Review of Eve's Bayou

Eve's Bayou (1997)
7/10
Rich family saga with an interesting twist
13 October 2006
This film is now showing on cable here in Australia, and is a far better than average offering.

Written and directed by Kasi Lemmons, the film is a powerful family drama set in the sixties in the south of the USA. It stars Samuel L Jackson as a small town doctor with a wandering eye. The story is told from the viewpoint of his middle child, Eve, wonderfully played by Jurnee Smollett, who sees her middle-class family life threatened by her father's infidelities.

No tale set in a bayou village could exist without references to black magic and voodoo, and this film also has them as a rather central part of the plot. But these elements are handled skilfully and believably, and heighten the tension that develops.

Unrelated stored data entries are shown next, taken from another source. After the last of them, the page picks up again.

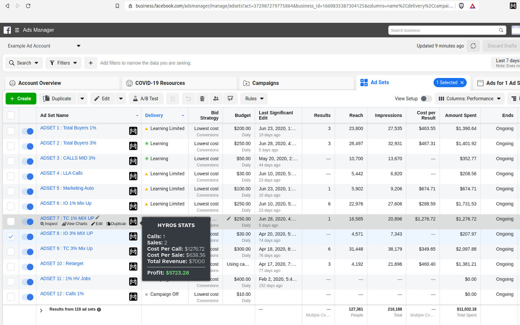Open Columns: Performance dropdown
This screenshot has height=325, width=520.
point(470,99)
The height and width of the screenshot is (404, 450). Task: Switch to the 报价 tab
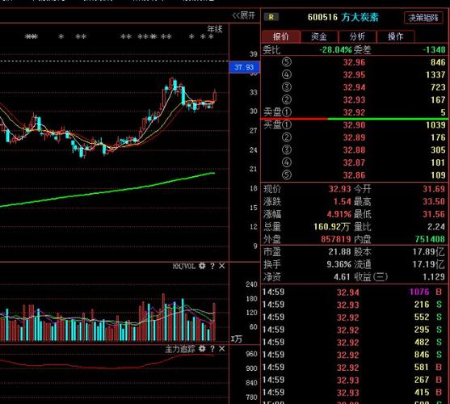(281, 36)
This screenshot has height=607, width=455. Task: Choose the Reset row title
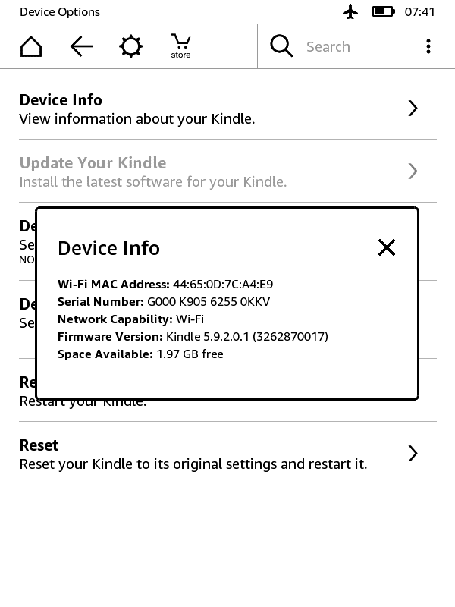pos(39,445)
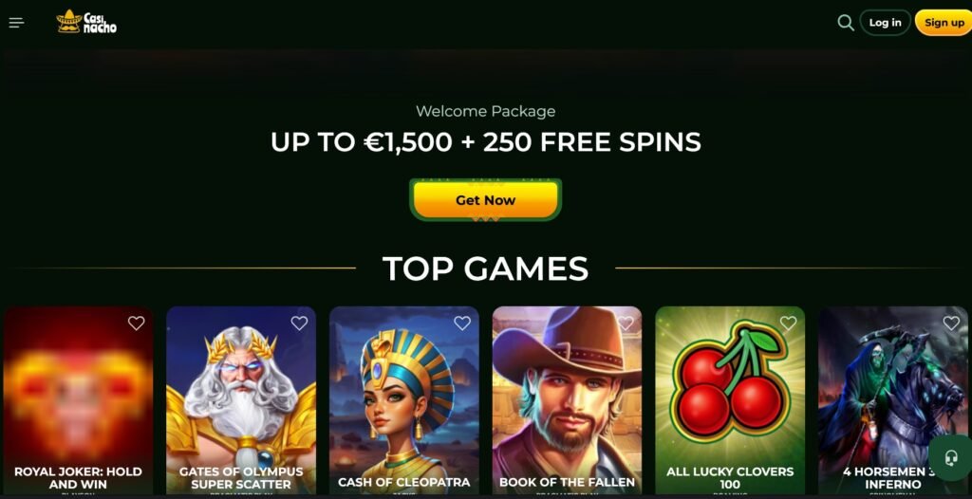The width and height of the screenshot is (972, 499).
Task: Claim welcome package with Get Now
Action: point(485,199)
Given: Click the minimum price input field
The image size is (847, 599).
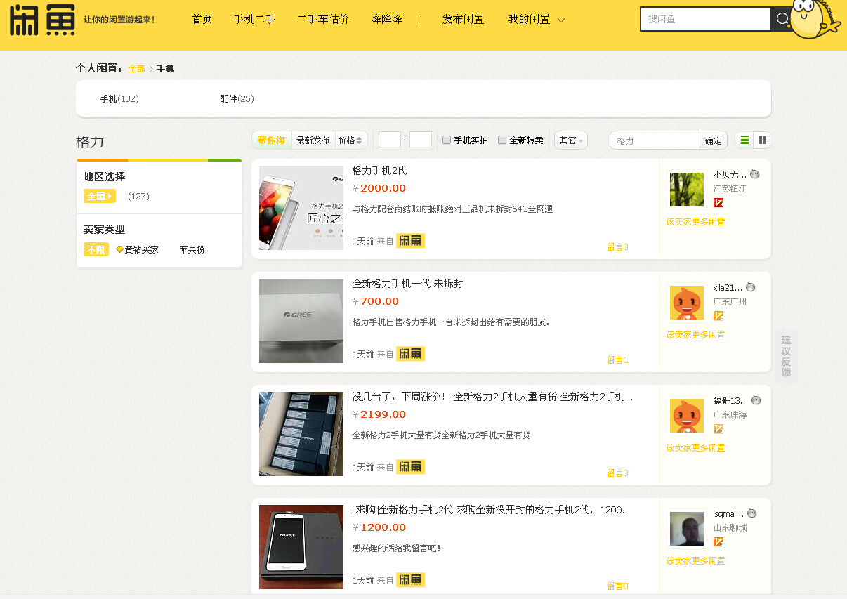Looking at the screenshot, I should (389, 140).
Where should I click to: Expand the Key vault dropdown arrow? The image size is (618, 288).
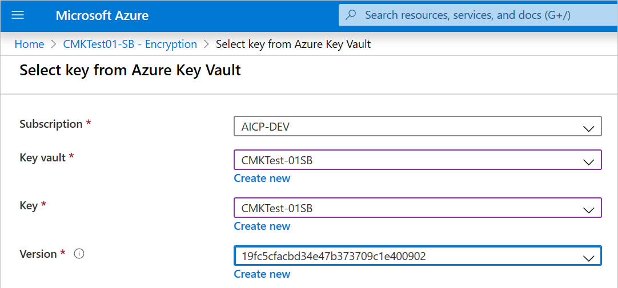click(588, 162)
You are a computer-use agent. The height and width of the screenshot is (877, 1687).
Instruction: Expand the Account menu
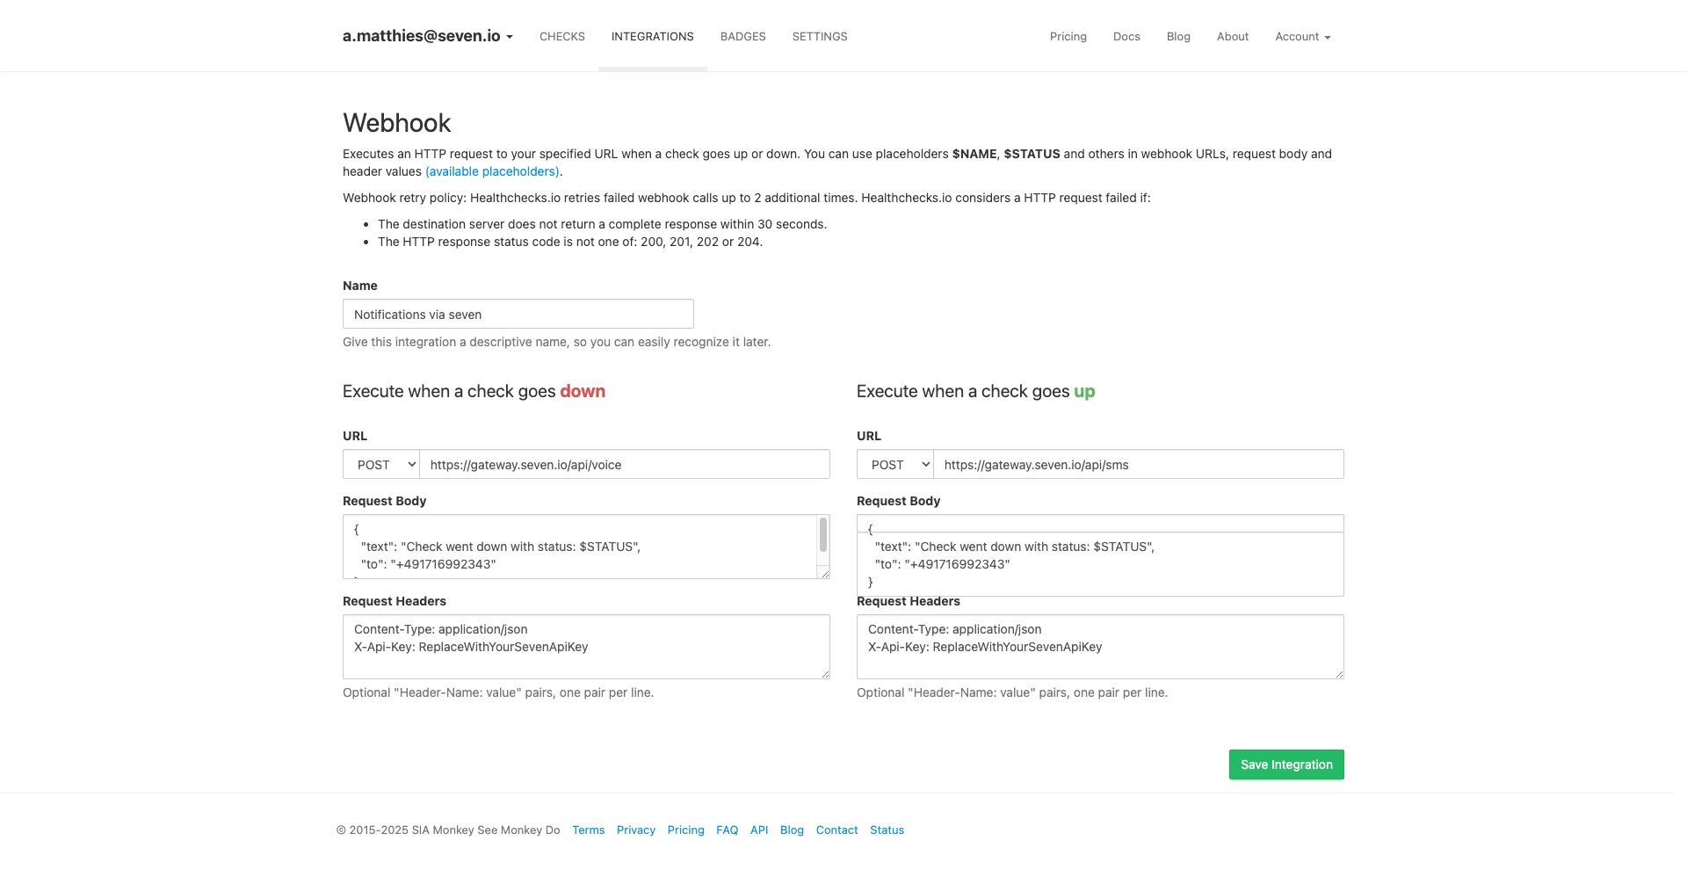pyautogui.click(x=1302, y=36)
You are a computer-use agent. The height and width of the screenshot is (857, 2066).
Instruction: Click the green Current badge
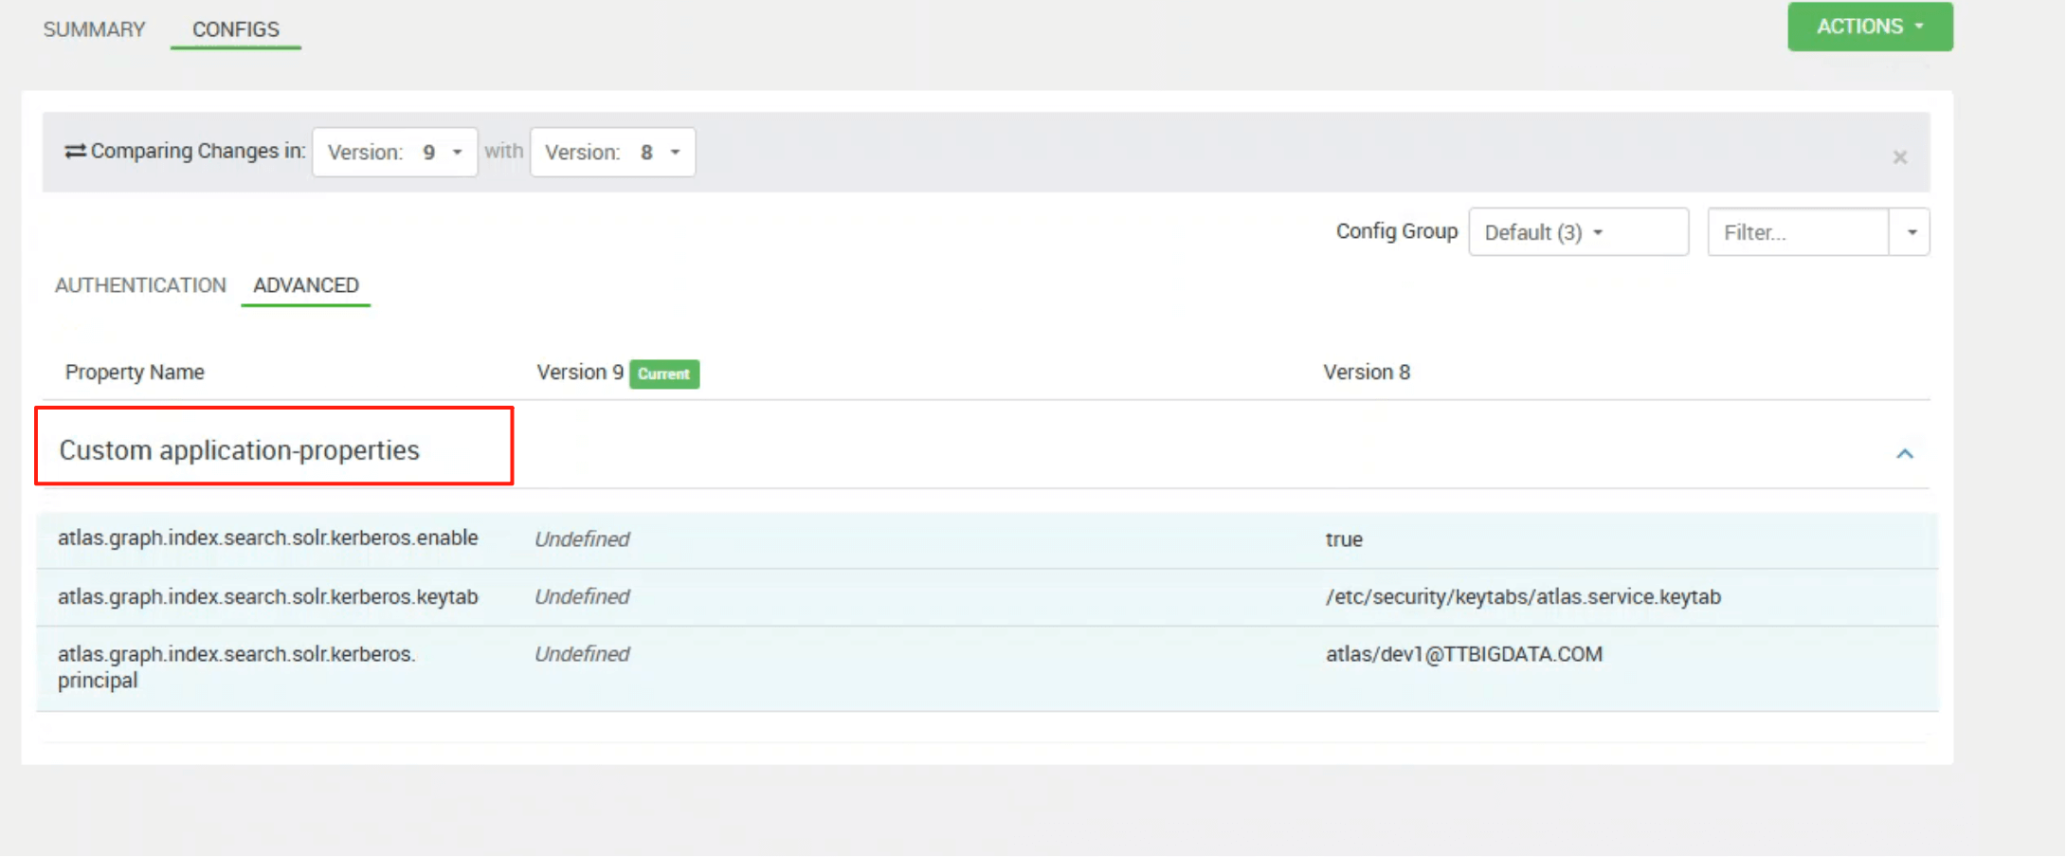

One of the interesting tools used by Lemmons is to tell and retell a story from different characters' perspectives, asking the viewer to determine which is more truthful, and indeed, whether the truth is paramount.

Jackson gives a sparkling performance as Dr Louis Batiste, a man of warmth and generosity who is well regarded by the local community that he serves. His family is seemingly a happy and close one, until the children begin to question some of the adult behaviour they witness.

Jurnee Smollett's Eve is the main protagonist around whom much of the story is centred, and she effortlessly moves back and forth between being a precocious brat and a young woman with powerful emotions. The rest of the cast is also very good, including a voluptuous Lisa Nicole Carson as the temptress Mattie Mereaux, and Diahann Carroll as a bayou witch.

This film moves along at a good pace and is a little more than you might expect.